### TASK REQUIREMENTS
Every line below that holds the word "computer" must be listed.

Pixel coordinate grounding data:

....

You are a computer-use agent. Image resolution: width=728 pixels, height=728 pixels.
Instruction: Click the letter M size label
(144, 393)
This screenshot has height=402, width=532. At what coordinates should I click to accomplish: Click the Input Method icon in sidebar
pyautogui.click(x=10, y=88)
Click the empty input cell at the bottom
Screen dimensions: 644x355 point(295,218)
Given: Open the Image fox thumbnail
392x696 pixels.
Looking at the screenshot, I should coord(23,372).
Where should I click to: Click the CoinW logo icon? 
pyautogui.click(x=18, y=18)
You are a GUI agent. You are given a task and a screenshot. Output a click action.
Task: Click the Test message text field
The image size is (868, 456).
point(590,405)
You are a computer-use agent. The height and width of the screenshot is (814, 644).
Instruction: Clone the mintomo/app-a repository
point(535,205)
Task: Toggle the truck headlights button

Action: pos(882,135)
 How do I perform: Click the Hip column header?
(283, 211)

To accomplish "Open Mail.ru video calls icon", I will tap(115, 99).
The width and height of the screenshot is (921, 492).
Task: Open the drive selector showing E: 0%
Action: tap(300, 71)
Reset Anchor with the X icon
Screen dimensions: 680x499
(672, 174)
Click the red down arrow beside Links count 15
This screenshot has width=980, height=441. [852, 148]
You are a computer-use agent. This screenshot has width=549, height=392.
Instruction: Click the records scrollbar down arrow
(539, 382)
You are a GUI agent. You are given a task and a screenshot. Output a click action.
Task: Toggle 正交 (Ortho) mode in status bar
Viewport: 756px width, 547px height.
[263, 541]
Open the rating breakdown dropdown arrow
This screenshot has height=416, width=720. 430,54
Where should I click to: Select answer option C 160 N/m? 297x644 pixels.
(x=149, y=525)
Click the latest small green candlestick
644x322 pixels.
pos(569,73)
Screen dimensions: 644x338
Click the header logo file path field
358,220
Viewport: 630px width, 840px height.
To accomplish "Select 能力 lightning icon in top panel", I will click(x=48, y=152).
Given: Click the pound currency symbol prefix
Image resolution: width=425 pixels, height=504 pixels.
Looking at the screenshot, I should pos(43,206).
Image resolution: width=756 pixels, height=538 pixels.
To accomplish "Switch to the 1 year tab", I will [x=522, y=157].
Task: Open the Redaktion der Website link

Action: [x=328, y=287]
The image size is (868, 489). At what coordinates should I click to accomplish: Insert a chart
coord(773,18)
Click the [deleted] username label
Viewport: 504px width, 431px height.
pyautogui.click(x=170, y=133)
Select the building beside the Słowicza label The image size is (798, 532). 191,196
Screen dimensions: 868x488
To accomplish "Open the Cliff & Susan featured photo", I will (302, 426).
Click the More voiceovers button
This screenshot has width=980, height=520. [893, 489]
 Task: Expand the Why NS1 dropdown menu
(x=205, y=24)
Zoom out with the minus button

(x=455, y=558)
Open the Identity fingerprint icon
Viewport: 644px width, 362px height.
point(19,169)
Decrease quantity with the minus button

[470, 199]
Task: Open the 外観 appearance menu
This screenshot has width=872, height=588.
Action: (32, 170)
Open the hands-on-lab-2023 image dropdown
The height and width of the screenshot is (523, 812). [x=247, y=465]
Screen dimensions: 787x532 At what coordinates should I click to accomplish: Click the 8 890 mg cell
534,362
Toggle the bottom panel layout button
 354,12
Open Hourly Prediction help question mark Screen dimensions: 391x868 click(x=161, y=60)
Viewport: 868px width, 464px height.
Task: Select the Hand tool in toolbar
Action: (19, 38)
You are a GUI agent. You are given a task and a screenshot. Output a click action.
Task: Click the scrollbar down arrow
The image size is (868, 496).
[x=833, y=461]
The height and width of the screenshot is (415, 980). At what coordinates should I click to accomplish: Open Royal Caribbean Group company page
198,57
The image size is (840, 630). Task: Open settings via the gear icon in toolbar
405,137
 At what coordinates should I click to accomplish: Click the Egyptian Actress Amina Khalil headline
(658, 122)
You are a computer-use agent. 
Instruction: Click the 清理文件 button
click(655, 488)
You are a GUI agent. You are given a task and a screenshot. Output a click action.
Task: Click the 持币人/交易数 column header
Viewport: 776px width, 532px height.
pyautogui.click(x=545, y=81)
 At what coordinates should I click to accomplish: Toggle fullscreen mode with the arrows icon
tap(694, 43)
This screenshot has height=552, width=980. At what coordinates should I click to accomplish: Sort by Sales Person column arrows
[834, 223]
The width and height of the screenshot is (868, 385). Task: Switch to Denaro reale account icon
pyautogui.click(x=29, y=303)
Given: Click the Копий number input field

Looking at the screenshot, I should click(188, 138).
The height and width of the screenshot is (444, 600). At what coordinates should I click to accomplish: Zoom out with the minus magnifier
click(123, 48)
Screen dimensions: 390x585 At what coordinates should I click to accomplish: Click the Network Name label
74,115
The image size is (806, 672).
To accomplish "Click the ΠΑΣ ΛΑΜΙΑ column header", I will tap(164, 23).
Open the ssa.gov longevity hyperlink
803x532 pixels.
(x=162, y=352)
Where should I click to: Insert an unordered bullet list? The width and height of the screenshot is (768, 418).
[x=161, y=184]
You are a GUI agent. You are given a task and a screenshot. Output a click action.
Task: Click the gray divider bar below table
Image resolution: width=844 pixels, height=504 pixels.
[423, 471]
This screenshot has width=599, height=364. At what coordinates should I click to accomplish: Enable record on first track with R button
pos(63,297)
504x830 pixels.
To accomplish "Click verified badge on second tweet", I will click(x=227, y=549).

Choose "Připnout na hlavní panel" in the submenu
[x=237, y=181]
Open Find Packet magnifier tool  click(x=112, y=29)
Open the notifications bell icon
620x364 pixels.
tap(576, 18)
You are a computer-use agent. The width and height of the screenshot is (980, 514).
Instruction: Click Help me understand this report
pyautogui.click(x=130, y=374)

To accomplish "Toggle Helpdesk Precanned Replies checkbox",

....

### RESULT FOR THIS TASK
You are a computer-use agent. Image resolution: width=728 pixels, height=728 pixels.
You are a computer-use agent. The height and width of the screenshot is (814, 644).
You are a computer-use agent. This screenshot has width=549, height=392.
You are a computer-use agent. 
You are a computer-use agent. The width and height of the screenshot is (980, 514).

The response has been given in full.